• **The input**
━━━━━━

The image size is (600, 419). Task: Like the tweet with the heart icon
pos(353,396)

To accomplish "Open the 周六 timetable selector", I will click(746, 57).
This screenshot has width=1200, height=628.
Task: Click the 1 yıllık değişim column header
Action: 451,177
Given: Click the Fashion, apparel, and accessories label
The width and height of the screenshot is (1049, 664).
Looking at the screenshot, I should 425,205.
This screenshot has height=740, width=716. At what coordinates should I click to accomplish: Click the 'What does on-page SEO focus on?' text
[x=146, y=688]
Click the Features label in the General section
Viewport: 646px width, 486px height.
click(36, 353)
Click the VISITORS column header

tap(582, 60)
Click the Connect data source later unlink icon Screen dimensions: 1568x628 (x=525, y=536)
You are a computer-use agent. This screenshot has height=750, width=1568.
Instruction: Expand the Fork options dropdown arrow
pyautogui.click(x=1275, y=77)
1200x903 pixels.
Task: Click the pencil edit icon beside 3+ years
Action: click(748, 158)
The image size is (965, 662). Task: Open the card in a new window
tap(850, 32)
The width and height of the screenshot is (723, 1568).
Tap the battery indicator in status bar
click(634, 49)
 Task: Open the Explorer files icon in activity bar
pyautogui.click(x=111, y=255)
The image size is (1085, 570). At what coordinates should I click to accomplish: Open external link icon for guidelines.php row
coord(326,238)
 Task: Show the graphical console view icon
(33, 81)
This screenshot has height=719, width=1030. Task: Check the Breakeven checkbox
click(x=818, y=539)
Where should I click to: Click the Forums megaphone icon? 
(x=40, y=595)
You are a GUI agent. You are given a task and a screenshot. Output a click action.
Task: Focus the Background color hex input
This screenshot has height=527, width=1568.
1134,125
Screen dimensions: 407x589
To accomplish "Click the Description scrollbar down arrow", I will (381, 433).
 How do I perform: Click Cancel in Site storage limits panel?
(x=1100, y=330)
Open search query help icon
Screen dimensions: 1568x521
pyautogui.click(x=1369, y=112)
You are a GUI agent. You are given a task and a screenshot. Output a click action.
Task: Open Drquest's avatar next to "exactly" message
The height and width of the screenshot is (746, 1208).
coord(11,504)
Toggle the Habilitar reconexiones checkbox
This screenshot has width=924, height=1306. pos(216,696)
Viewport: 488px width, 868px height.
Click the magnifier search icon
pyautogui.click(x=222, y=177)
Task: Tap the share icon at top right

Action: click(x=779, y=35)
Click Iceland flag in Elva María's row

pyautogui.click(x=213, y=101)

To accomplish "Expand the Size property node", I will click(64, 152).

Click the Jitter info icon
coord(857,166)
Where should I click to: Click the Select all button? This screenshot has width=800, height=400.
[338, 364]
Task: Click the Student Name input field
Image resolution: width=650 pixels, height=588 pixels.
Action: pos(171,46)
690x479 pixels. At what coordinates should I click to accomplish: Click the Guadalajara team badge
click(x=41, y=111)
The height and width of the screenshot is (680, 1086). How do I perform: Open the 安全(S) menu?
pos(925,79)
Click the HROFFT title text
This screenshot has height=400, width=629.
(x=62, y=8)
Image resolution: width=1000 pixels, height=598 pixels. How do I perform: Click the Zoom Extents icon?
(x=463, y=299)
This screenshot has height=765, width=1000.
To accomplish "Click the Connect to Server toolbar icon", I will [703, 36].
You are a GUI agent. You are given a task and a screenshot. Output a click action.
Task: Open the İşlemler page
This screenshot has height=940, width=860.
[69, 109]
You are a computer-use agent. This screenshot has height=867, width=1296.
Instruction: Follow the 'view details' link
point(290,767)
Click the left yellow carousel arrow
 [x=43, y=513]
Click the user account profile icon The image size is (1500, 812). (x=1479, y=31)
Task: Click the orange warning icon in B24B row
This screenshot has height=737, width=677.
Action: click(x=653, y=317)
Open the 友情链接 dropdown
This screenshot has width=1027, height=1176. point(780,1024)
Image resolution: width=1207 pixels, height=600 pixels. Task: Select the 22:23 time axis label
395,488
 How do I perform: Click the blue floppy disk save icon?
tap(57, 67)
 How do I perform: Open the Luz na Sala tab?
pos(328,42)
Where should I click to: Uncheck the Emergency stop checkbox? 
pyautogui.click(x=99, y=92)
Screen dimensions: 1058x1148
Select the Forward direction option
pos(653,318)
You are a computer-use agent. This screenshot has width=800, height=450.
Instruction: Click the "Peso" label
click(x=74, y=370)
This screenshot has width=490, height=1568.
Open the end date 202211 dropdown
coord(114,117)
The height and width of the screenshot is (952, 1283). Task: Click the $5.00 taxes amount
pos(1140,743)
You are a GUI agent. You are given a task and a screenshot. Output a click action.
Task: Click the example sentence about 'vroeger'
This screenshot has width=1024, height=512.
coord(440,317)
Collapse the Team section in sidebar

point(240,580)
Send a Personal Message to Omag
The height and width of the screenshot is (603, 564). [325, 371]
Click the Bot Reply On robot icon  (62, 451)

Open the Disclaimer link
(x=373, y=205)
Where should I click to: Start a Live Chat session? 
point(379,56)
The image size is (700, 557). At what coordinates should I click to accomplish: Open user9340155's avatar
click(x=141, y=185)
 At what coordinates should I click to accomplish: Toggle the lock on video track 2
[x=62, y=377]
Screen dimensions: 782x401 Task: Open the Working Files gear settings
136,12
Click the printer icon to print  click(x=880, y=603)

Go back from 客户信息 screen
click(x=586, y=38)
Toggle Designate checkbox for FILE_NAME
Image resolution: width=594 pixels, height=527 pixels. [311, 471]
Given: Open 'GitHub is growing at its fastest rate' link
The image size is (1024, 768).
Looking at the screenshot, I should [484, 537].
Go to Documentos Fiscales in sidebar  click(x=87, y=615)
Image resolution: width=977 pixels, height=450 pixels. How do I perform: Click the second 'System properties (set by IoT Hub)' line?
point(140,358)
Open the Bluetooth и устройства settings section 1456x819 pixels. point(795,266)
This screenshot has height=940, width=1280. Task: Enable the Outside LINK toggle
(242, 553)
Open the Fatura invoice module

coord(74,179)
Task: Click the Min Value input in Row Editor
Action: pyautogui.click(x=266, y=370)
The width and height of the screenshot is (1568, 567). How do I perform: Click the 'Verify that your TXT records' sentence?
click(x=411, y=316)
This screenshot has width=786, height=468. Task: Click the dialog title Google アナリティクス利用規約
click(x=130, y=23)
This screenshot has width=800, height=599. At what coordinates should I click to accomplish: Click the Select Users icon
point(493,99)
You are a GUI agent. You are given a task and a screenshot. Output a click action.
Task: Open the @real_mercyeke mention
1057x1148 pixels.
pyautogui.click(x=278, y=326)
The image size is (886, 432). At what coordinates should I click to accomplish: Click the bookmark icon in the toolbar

━━━━━━

Print every record exactly as written.

• **Answer section**
The image size is (600, 419). Task: Like the tweet with the heart icon
pos(353,396)

To accomplish "Open the 周六 timetable selector", I will click(746, 57).
This screenshot has width=1200, height=628.
Task: Click the 1 yıllık değişim column header
Action: 451,177
Given: Click the Fashion, apparel, and accessories label
The width and height of the screenshot is (1049, 664).
Looking at the screenshot, I should 425,205.
This screenshot has height=740, width=716. At what coordinates should I click to accomplish: Click the 'What does on-page SEO focus on?' text
[x=146, y=688]
Click the Features label in the General section
Viewport: 646px width, 486px height.
click(36, 353)
Click the VISITORS column header

tap(582, 60)
Click the Connect data source later unlink icon Screen dimensions: 1568x628 (x=525, y=536)
You are a computer-use agent. This screenshot has height=750, width=1568.
Instruction: Expand the Fork options dropdown arrow
pyautogui.click(x=1275, y=77)
1200x903 pixels.
Task: Click the pencil edit icon beside 3+ years
Action: click(748, 158)
The image size is (965, 662). Task: Open the card in a new window
tap(850, 32)
The width and height of the screenshot is (723, 1568).
Tap the battery indicator in status bar
click(634, 49)
 Task: Open the Explorer files icon in activity bar
pyautogui.click(x=111, y=255)
The image size is (1085, 570). At what coordinates should I click to accomplish: Open external link icon for guidelines.php row
coord(326,238)
 Task: Show the graphical console view icon
(33, 81)
This screenshot has height=719, width=1030. Task: Check the Breakeven checkbox
click(x=818, y=539)
Where should I click to: Click the Forums megaphone icon? 
(x=40, y=595)
You are a GUI agent. You are given a task and a screenshot. Output a click action.
Task: Focus the Background color hex input
This screenshot has height=527, width=1568.
1134,125
Screen dimensions: 407x589
To accomplish "Click the Description scrollbar down arrow", I will (381, 433).
 How do I perform: Click Cancel in Site storage limits panel?
(x=1100, y=330)
Open search query help icon
Screen dimensions: 1568x521
pyautogui.click(x=1369, y=112)
You are a GUI agent. You are given a task and a screenshot. Output a click action.
Task: Open Drquest's avatar next to "exactly" message
The height and width of the screenshot is (746, 1208).
coord(11,504)
Toggle the Habilitar reconexiones checkbox
This screenshot has width=924, height=1306. pos(216,696)
Viewport: 488px width, 868px height.
Click the magnifier search icon
pyautogui.click(x=222, y=177)
Task: Tap the share icon at top right

Action: click(x=779, y=35)
Click Iceland flag in Elva María's row

pyautogui.click(x=213, y=101)

To accomplish "Expand the Size property node", I will click(64, 152).

Click the Jitter info icon
coord(857,166)
Where should I click to: Click the Select all button? This screenshot has width=800, height=400.
[338, 364]
Task: Click the Student Name input field
Image resolution: width=650 pixels, height=588 pixels.
Action: pos(171,46)
690x479 pixels. At what coordinates should I click to accomplish: Click the Guadalajara team badge
click(x=41, y=111)
The height and width of the screenshot is (680, 1086). How do I perform: Open the 安全(S) menu?
pos(925,79)
Click the HROFFT title text
This screenshot has height=400, width=629.
(x=62, y=8)
Image resolution: width=1000 pixels, height=598 pixels. How do I perform: Click the Zoom Extents icon?
(x=463, y=299)
This screenshot has height=765, width=1000.
To accomplish "Click the Connect to Server toolbar icon", I will [703, 36].
You are a GUI agent. You are given a task and a screenshot. Output a click action.
Task: Open the İşlemler page
This screenshot has height=940, width=860.
[69, 109]
You are a computer-use agent. This screenshot has height=867, width=1296.
Instruction: Follow the 'view details' link
point(290,767)
Click the left yellow carousel arrow
 [x=43, y=513]
Click the user account profile icon The image size is (1500, 812). (x=1479, y=31)
Task: Click the orange warning icon in B24B row
This screenshot has height=737, width=677.
Action: click(x=653, y=317)
Open the 友情链接 dropdown
This screenshot has width=1027, height=1176. point(780,1024)
Image resolution: width=1207 pixels, height=600 pixels. Task: Select the 22:23 time axis label
395,488
 How do I perform: Click the blue floppy disk save icon?
tap(57, 67)
 How do I perform: Open the Luz na Sala tab?
pos(328,42)
Where should I click to: Uncheck the Emergency stop checkbox? 
pyautogui.click(x=99, y=92)
Screen dimensions: 1058x1148
Select the Forward direction option
pos(653,318)
You are a computer-use agent. This screenshot has width=800, height=450.
Instruction: Click the "Peso" label
click(x=74, y=370)
This screenshot has width=490, height=1568.
Open the end date 202211 dropdown
coord(114,117)
The height and width of the screenshot is (952, 1283). Task: Click the $5.00 taxes amount
pos(1140,743)
You are a GUI agent. You are given a task and a screenshot. Output a click action.
Task: Click the example sentence about 'vroeger'
This screenshot has width=1024, height=512.
coord(440,317)
Collapse the Team section in sidebar

point(240,580)
Send a Personal Message to Omag
The height and width of the screenshot is (603, 564). [325, 371]
Click the Bot Reply On robot icon  (62, 451)

Open the Disclaimer link
(x=373, y=205)
Where should I click to: Start a Live Chat session? 
point(379,56)
The image size is (700, 557). At what coordinates should I click to accomplish: Open user9340155's avatar
click(x=141, y=185)
 At what coordinates should I click to accomplish: Toggle the lock on video track 2
[x=62, y=377]
Screen dimensions: 782x401 Task: Open the Working Files gear settings
136,12
Click the printer icon to print  click(x=880, y=603)

Go back from 客户信息 screen
click(x=586, y=38)
Toggle Designate checkbox for FILE_NAME
Image resolution: width=594 pixels, height=527 pixels. [311, 471]
Given: Open 'GitHub is growing at its fastest rate' link
The image size is (1024, 768).
Looking at the screenshot, I should [484, 537].
Go to Documentos Fiscales in sidebar  click(x=87, y=615)
Image resolution: width=977 pixels, height=450 pixels. How do I perform: Click the second 'System properties (set by IoT Hub)' line?
point(140,358)
Open the Bluetooth и устройства settings section 1456x819 pixels. point(795,266)
This screenshot has height=940, width=1280. Task: Enable the Outside LINK toggle
(242, 553)
Open the Fatura invoice module

coord(74,179)
Task: Click the Min Value input in Row Editor
Action: pyautogui.click(x=266, y=370)
The width and height of the screenshot is (1568, 567). How do I perform: Click the 'Verify that your TXT records' sentence?
click(x=411, y=316)
This screenshot has width=786, height=468. Task: Click the dialog title Google アナリティクス利用規約
click(x=130, y=23)
This screenshot has width=800, height=599. At what coordinates should I click to accomplish: Click the Select Users icon
point(493,99)
You are a GUI agent. You are given a task and a screenshot. Output a click action.
Task: Open the @real_mercyeke mention
1057x1148 pixels.
pyautogui.click(x=278, y=326)
The image size is (886, 432). At what coordinates should I click to accomplish: Click the bookmark icon in the toolbar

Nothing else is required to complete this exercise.